(Saved entries)
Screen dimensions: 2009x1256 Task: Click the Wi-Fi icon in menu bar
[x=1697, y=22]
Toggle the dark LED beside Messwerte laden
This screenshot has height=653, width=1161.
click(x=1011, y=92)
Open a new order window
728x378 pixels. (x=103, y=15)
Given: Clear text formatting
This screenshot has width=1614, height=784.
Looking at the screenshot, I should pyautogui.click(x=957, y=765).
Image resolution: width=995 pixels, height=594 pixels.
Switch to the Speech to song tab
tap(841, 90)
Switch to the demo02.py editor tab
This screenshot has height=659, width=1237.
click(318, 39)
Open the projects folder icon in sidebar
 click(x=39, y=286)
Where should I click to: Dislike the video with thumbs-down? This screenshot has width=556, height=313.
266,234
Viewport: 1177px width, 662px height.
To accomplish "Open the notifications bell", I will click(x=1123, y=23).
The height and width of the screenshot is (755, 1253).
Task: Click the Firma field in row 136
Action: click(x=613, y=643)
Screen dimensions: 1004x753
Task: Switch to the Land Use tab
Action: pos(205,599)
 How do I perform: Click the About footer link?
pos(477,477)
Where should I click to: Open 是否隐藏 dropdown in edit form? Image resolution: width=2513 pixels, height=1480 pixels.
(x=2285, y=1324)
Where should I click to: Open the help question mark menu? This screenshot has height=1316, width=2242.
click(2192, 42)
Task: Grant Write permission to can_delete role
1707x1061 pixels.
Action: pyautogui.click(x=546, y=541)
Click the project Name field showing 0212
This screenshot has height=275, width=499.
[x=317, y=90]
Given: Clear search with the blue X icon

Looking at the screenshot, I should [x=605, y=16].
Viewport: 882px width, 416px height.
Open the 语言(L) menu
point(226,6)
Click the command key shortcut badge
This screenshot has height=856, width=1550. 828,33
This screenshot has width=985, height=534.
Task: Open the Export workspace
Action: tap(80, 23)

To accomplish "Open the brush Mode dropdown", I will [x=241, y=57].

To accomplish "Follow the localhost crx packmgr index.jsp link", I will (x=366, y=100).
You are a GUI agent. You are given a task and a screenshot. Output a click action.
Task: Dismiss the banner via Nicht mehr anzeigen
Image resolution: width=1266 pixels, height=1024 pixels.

PROBLEM TO SOLVE
Show every line of the data that includes the string "Viewport".

WRITTEN SOLUTION
Viewport: 1177px width, 662px height.
Viewport: 882px width, 416px height.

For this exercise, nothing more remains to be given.